__Activity__
All of the data must be written out verbatim, with pictures excluded.

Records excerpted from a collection
══════════
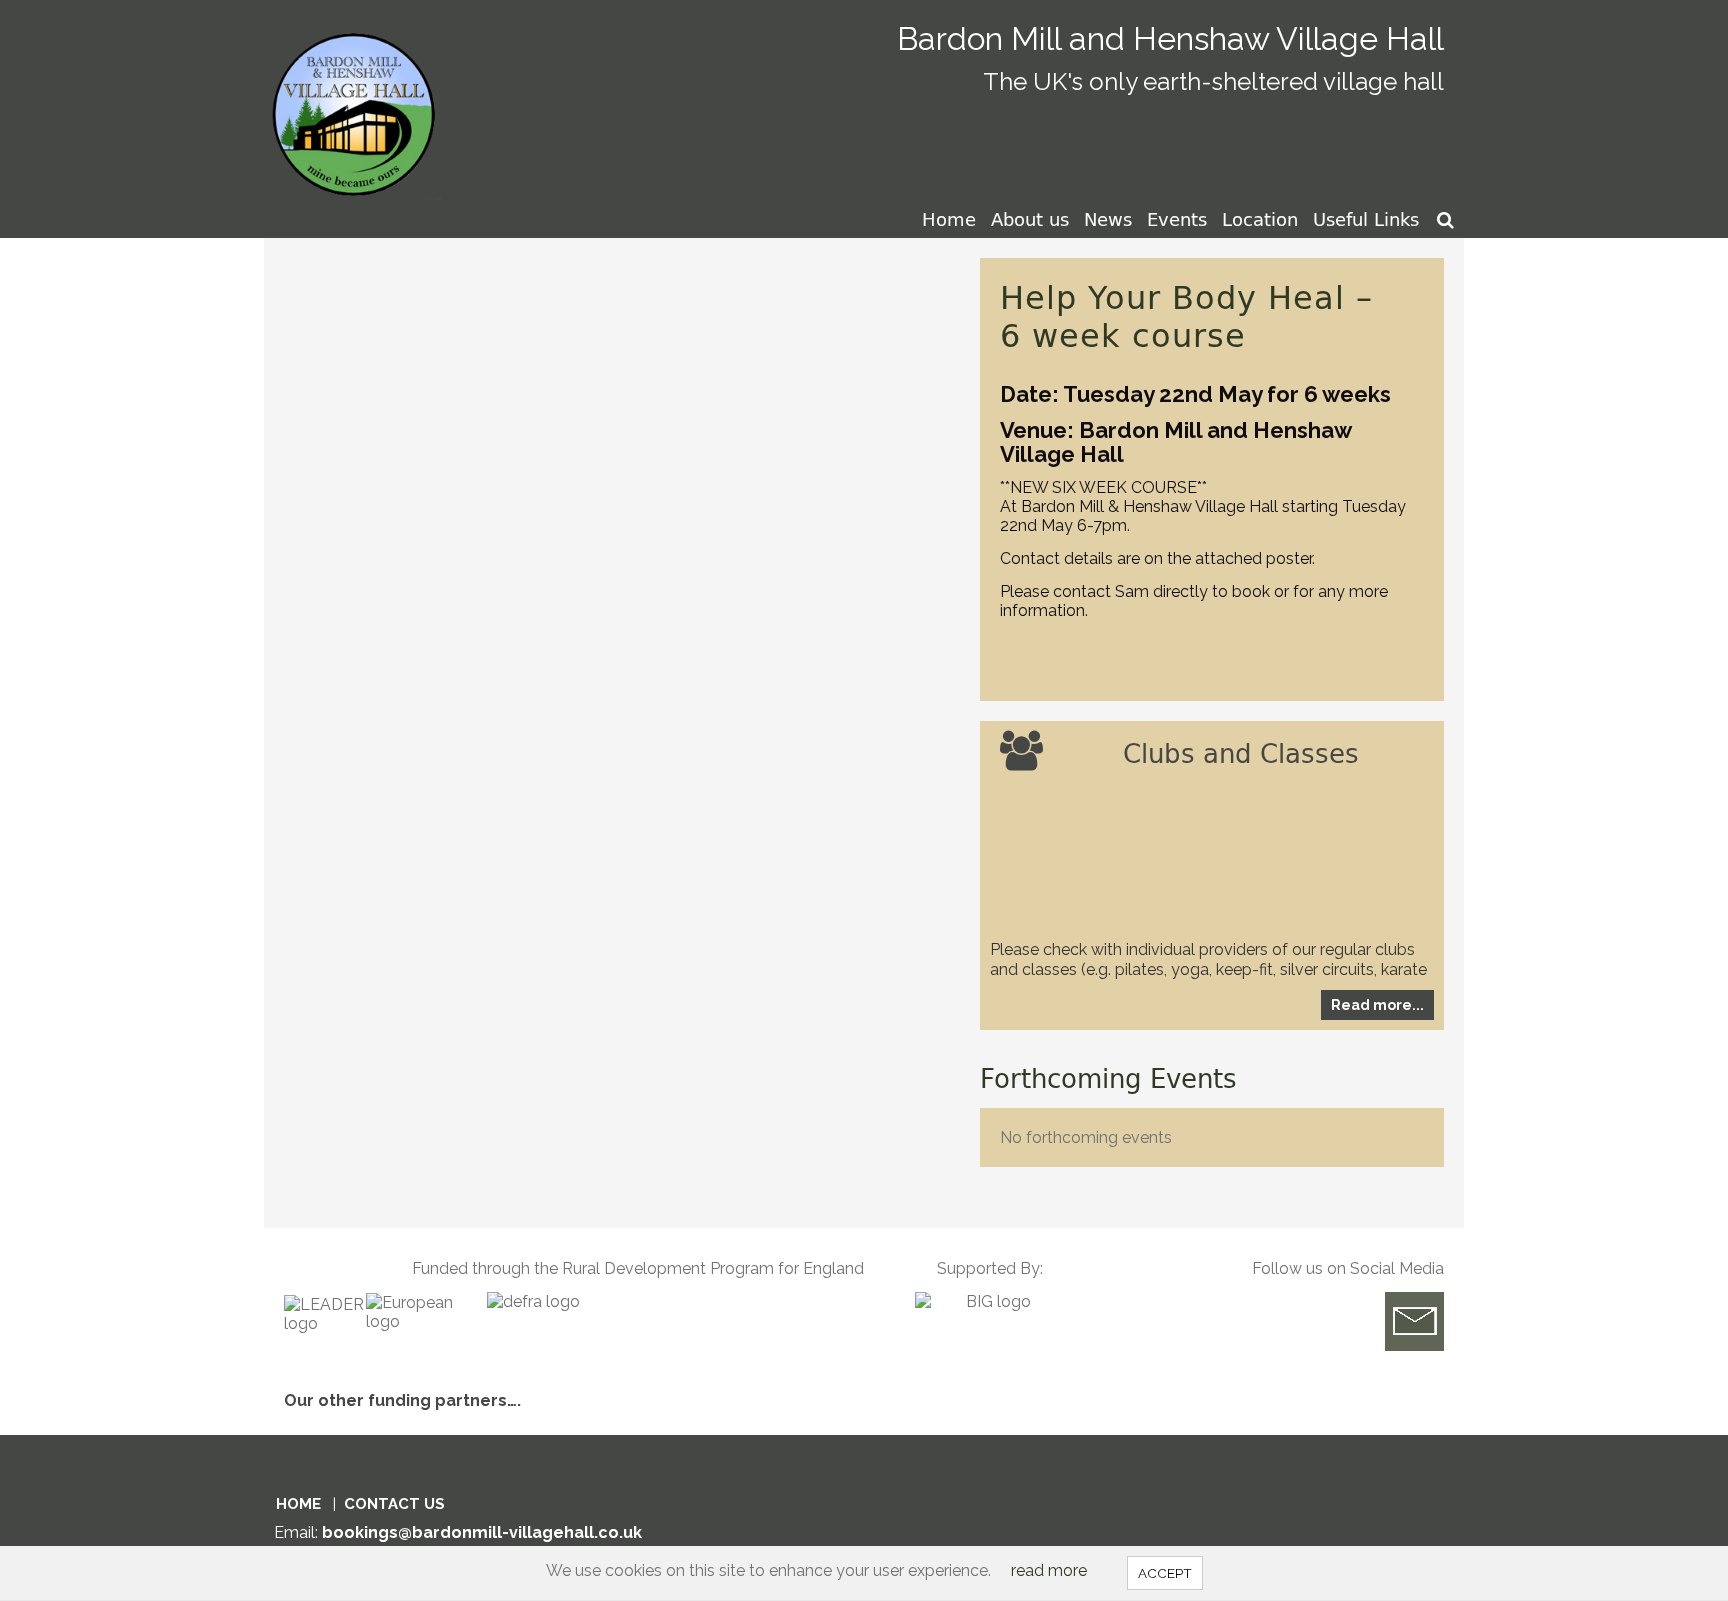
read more (1049, 1570)
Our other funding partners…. (402, 1400)
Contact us (394, 1504)
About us (1030, 219)
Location (1260, 219)
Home (949, 219)
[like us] (1335, 1321)
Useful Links (1366, 219)
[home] (357, 98)
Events (1177, 219)
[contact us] (1414, 1321)
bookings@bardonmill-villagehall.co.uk (482, 1532)
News (1108, 219)
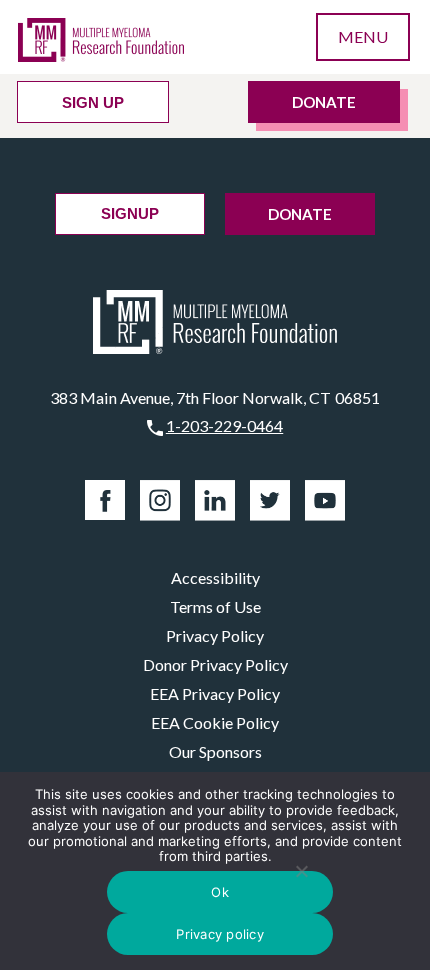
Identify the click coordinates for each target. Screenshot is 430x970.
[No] (302, 871)
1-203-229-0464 (224, 425)
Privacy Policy (215, 635)
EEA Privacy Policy (215, 693)
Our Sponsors (215, 751)
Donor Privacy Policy (215, 664)
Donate (324, 102)
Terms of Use (215, 606)
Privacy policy (220, 934)
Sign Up (93, 102)
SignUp (130, 213)
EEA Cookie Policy (215, 722)
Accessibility (215, 577)
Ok (220, 892)
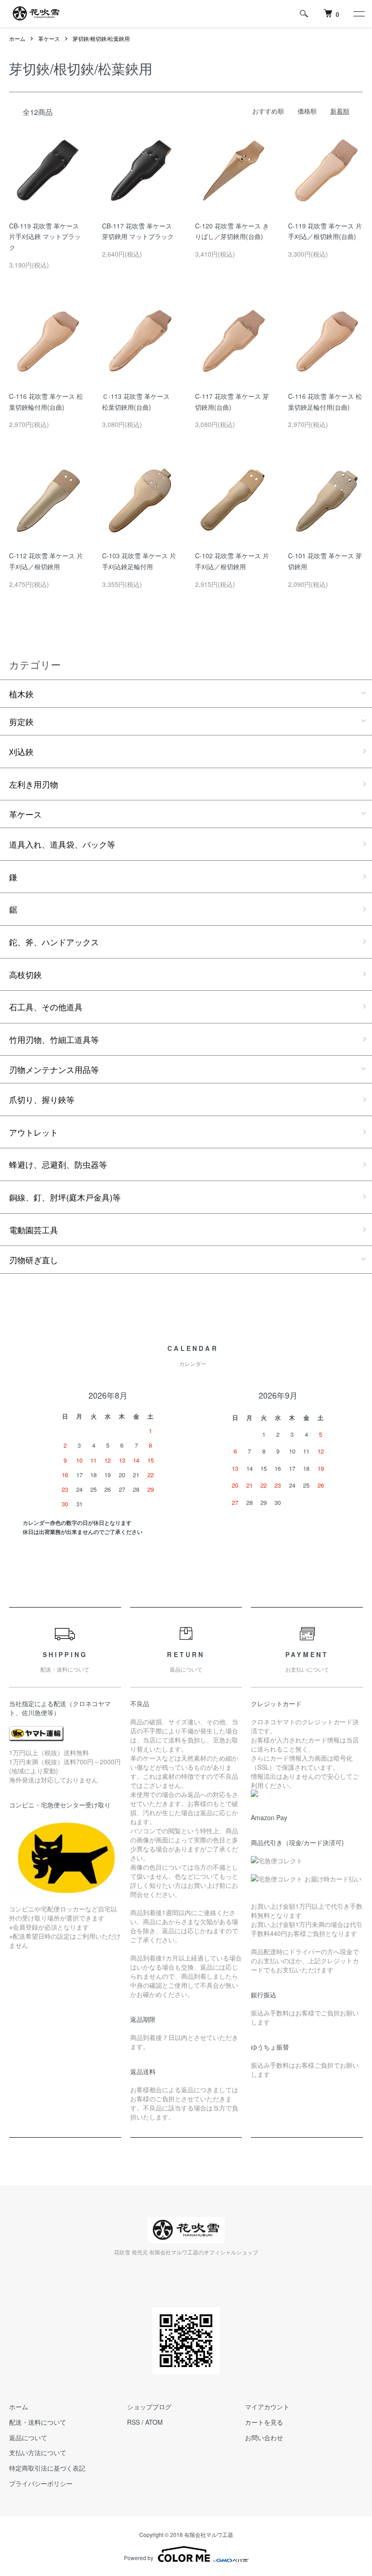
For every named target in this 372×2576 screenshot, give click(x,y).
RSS (133, 2422)
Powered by (138, 2557)
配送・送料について (37, 2422)
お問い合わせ (264, 2437)
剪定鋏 (21, 721)
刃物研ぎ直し (33, 1260)
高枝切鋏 (25, 974)
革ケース (49, 38)
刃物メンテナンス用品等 (54, 1069)
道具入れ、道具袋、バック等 (62, 844)
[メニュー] (358, 13)
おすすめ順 (268, 110)
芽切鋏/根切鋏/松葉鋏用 (101, 38)
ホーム (17, 38)
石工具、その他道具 (46, 1007)
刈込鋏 (21, 751)
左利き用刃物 (33, 784)
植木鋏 (21, 694)
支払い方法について (37, 2452)
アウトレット (33, 1132)
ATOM (154, 2422)
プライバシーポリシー (41, 2483)
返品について (28, 2437)
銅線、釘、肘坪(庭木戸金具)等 (65, 1197)
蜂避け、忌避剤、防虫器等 (58, 1164)
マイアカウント (267, 2406)
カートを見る (264, 2422)
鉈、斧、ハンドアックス (54, 942)
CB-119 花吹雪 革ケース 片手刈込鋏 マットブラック (45, 236)
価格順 (307, 110)
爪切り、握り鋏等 (41, 1099)
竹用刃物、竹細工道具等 (54, 1039)
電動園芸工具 (33, 1230)
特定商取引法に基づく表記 (47, 2467)
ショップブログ (149, 2406)
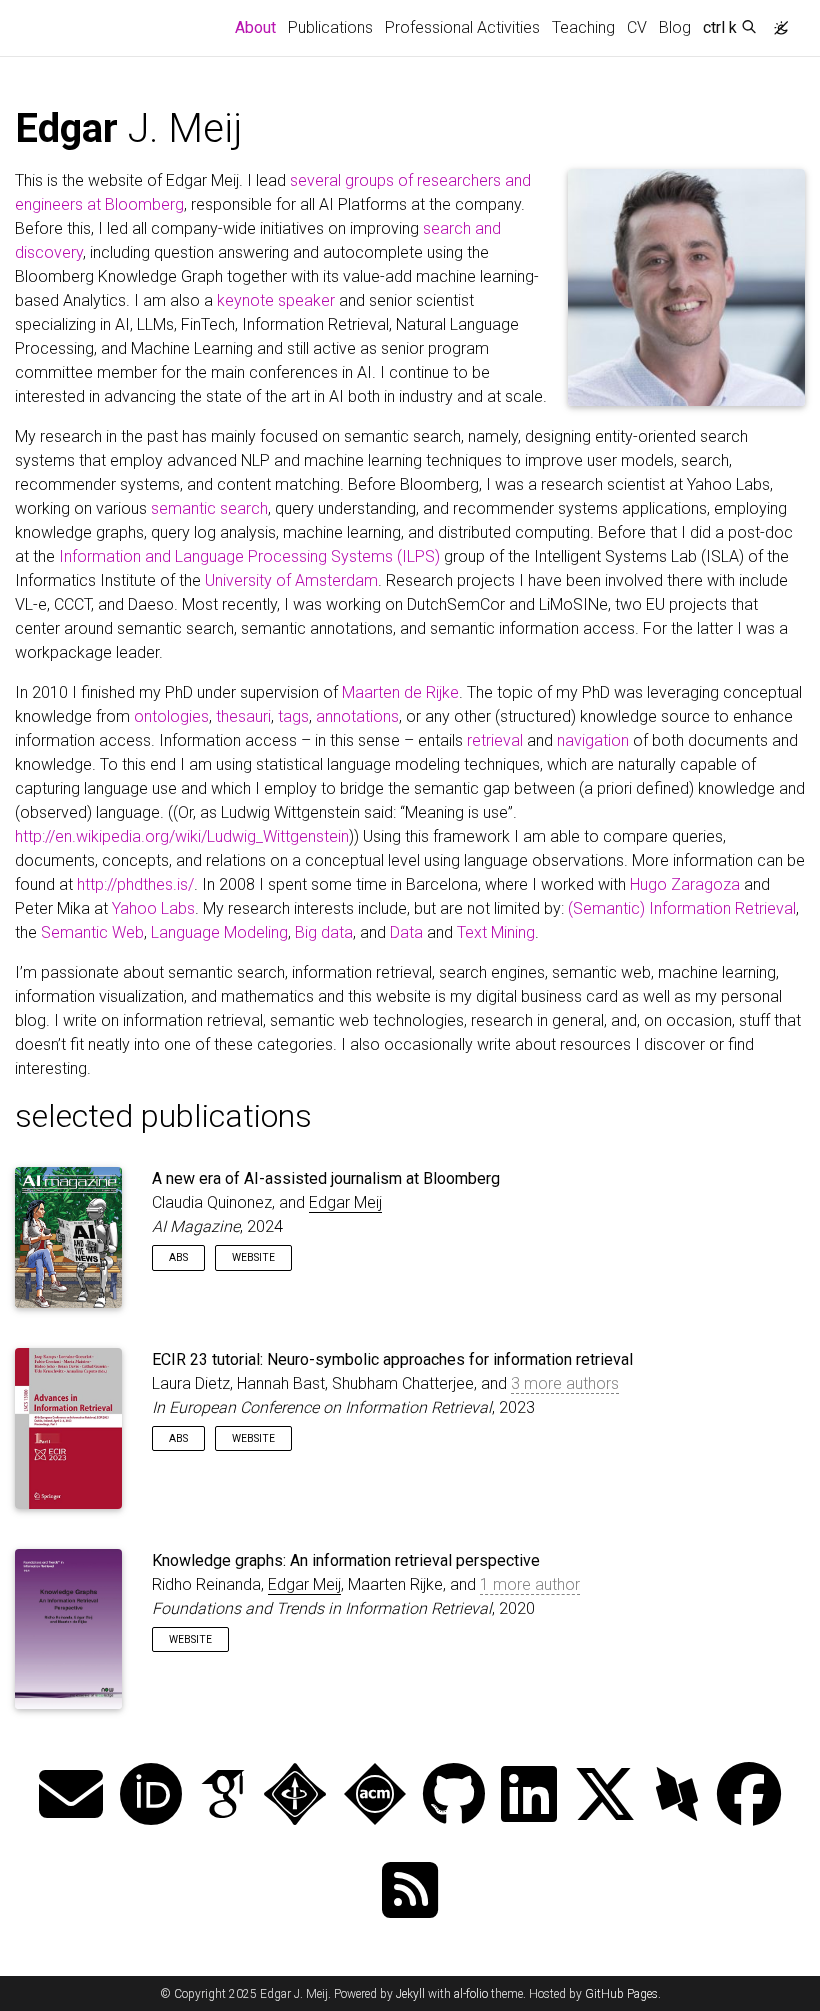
══════════
__Result below__
read more (1049, 1570)
Our other funding partners…. (402, 1400)
Contact us (394, 1504)
About us (1030, 219)
Location (1260, 219)
Home (949, 219)
[like us] (1335, 1321)
Useful Links (1366, 219)
[home] (357, 98)
Events (1177, 219)
[contact us] (1414, 1321)
bookings@bardonmill-villagehall.co.uk (482, 1532)
News (1108, 219)
Identify the click coordinates for each target. Screenshot is 430x970.
[No] (302, 871)
1-203-229-0464 (224, 425)
Privacy Policy (215, 635)
EEA Privacy Policy (215, 693)
Our Sponsors (215, 751)
Donor Privacy Policy (215, 664)
Donate (324, 102)
Terms of Use (215, 606)
Privacy policy (220, 934)
Sign Up (93, 102)
SignUp (130, 213)
EEA Cookie Policy (215, 722)
Accessibility (215, 577)
Ok (220, 892)
For every named target in this 372×2576 screenshot, give click(x,y).
RSS (133, 2422)
Powered by (138, 2557)
配送・送料について (37, 2422)
お問い合わせ (264, 2437)
剪定鋏 (21, 721)
刃物研ぎ直し (33, 1260)
高枝切鋏 (25, 974)
革ケース (49, 38)
刃物メンテナンス用品等 (54, 1069)
道具入れ、道具袋、バック等 (62, 844)
[メニュー] (358, 13)
おすすめ順 (268, 110)
芽切鋏/根切鋏/松葉鋏用 (101, 38)
ホーム (17, 38)
石工具、その他道具 (46, 1007)
刈込鋏 (21, 751)
左利き用刃物 (33, 784)
植木鋏 (21, 694)
支払い方法について (37, 2452)
アウトレット (33, 1132)
ATOM (154, 2422)
プライバシーポリシー (41, 2483)
返品について (28, 2437)
銅線、釘、肘坪(庭木戸金具)等 (65, 1197)
蜂避け、忌避剤、防虫器等 (58, 1164)
マイアカウント (267, 2406)
カートを見る (264, 2422)
鉈、斧、ハンドアックス (54, 942)
CB-119 花吹雪 革ケース 片手刈込鋏 マットブラック (45, 236)
価格順 (307, 110)
爪切り、握り鋏等 (41, 1099)
竹用刃物、竹細工道具等 (54, 1039)
電動園芸工具 (33, 1230)
特定商取引法に基づく表記 (47, 2467)
ショップブログ (149, 2406)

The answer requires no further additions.